Sí y no. Es cierto que la mayoría de su producción poética se construye alrededor de la experiencia de la enfermedad y el dolor, que su palabra no para de asomarse a los abismos de la psique y de enfrentarse a lo indecible, a la imposibilidad de articular una gramática de la locura (los visionarios Cantos órficos del poeta italiano Dino Campana, de hecho, son otra referencia fundamental); sin embargo, ya Maria Corti, en su prólogo a Vacío de amor, nos invita a «resistir la tentación de dilatar las leyendas que se forman acerca de la locura, del desorden mental, del horror cotidiano, como mitos de lo imaginario». También en Merini, en suma, la relación entre neurosis e iluminación poética está lejos de ser unívoca o directa: por sí sola, en la locura no hay fertilidad alguna; y la propia Merini era muy consciente de eso.

“La calumnia es producto del desconocimiento o de la falta de un bien soñado”. Sin embargo, la Merini no a la calumnia pero sí era tendente a la fabulación…

Quizá sea una de las cosas más divertidas de su biografía: ese listado de relaciones inventadas y presuntos amores que algún supuesto protagonista tuvo que desmentir… «Toda la literatura –escribe la autora citando a Manganelli– no es más que mentira» y en efecto La vida fácil es, también, una gran autoficción en la que se entrelazan las dimensiones de la verdad y de la mentira, del recuerdo y de la imaginación.

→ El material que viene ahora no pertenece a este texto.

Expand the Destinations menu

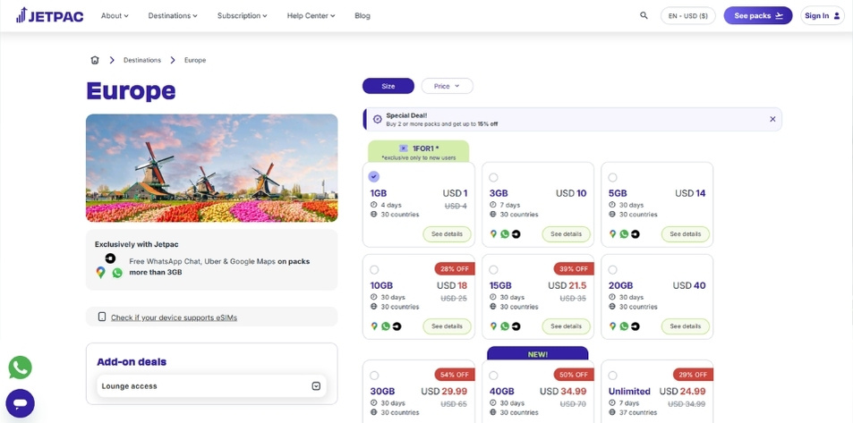pos(173,15)
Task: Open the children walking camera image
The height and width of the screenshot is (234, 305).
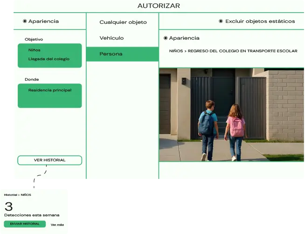Action: point(231,115)
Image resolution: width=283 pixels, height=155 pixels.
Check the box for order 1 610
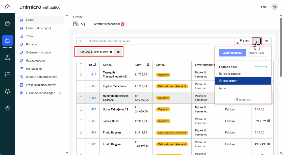click(81, 75)
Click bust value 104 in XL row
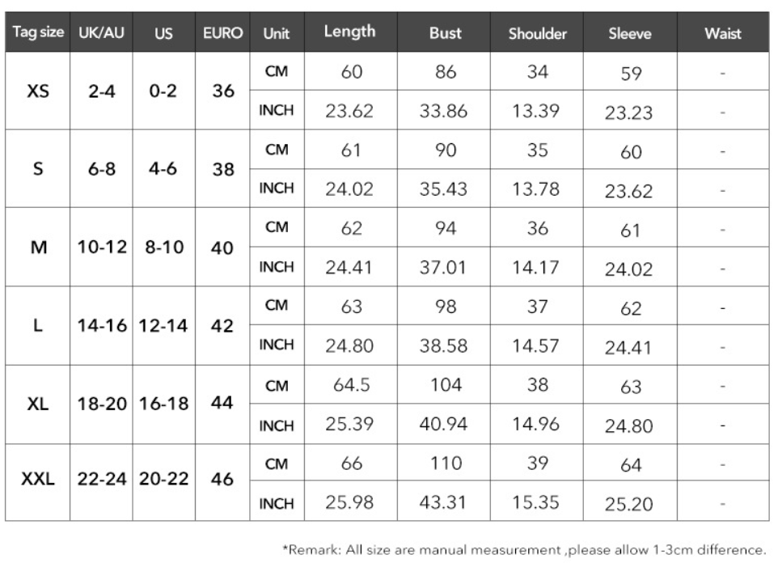The image size is (778, 563). point(445,385)
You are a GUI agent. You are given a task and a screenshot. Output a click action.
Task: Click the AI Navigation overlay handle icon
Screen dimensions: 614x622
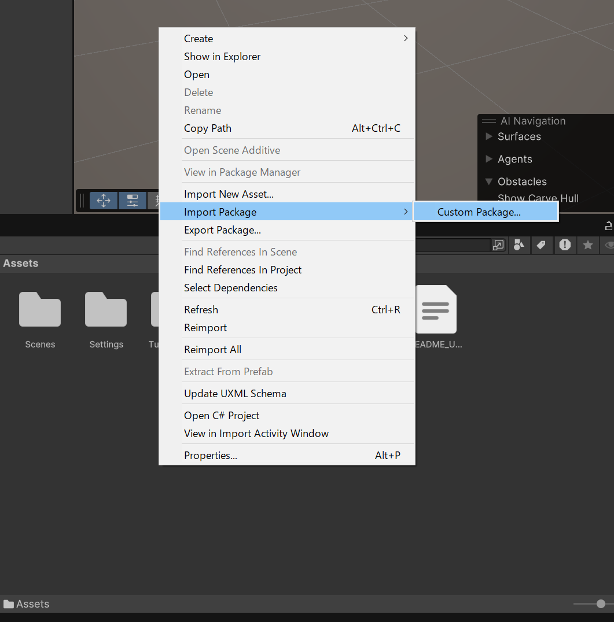click(x=488, y=121)
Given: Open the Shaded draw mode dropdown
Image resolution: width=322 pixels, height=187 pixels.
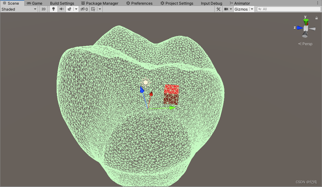Looking at the screenshot, I should (x=35, y=9).
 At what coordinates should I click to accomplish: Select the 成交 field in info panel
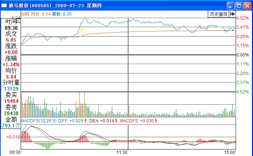[11, 34]
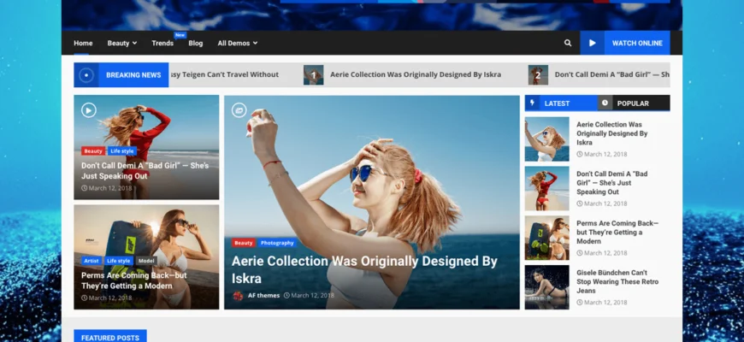Click lightning bolt icon on Latest tab
Screen dimensions: 744x342
533,103
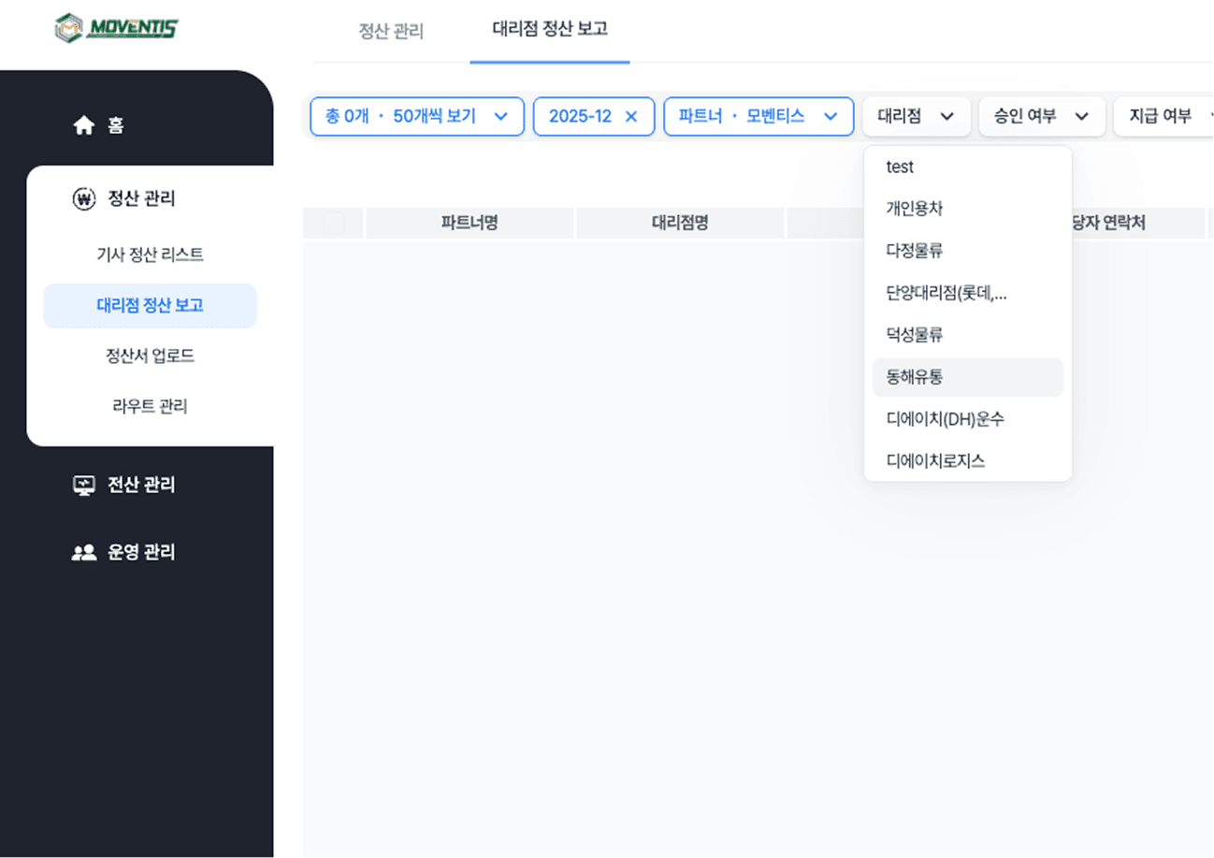Click the 파트너명 column header
The width and height of the screenshot is (1214, 858).
click(470, 223)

Ni siquiera en los textos más explícitamente autobiográficos parece que le importe a Merini ser fiel a la realidad. Lo que le importa está mucho más allá, y la mentira es un camino tan válido como cualquier otro.

“La pierna erótica, mansamente abandonada en la cama, es un cebo natural para el no descanso”. Lo erótico, ¿qué papel cumple en su poesía?

El impulso erótico es, sin duda, uno de los ejes fundamentales de su poesía. Como ya hemos recordado hablando de su fase mística, en Merini la relación con la escritura es siempre carnal y física: la libido es lo que permite mediar entre la crudeza de las vivencias y el sonido de las palabras; sin ella, no habría nada más que balbuceo. De ahí la centralidad que adquiere en sus textos el cuerpo del amado (en una operación retórica, por cierto, que subvierte los códigos de la tradición poética occidental, donde el cuerpo de la mujer era la principal fuente de inspiración de un yo poético tradicionalmente masculino). 

De entre los textos de ‘Silabario’, ¿cuál recomiendan para quien no haya leído nada de la Merini?

«Camelias» e «Historial clínico» son, probablemente, los más perturbadores; al traducir «Sujetador» y «Fregadero» nos reímos mucho; mientras que textos como «Teléfono», «Manos», «Agenda telefónica» o «Cigarrillos» abren una rendija sobre su vida y su escritura.